## Problem requirements
Reproduce all of the material below word for word, keeping every line as it appears.

Records
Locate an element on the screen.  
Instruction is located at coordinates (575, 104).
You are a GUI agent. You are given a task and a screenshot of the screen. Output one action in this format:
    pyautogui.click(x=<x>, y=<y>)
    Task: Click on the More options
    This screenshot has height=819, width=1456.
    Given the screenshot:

## Final answer
Locate an element on the screen.  
Instruction is located at coordinates (575, 104).
You are a GUI agent. You are given a task and a screenshot of the screen. Output one action in this format:
    pyautogui.click(x=<x>, y=<y>)
    Task: Click on the More options
    This screenshot has height=819, width=1456.
    Given the screenshot:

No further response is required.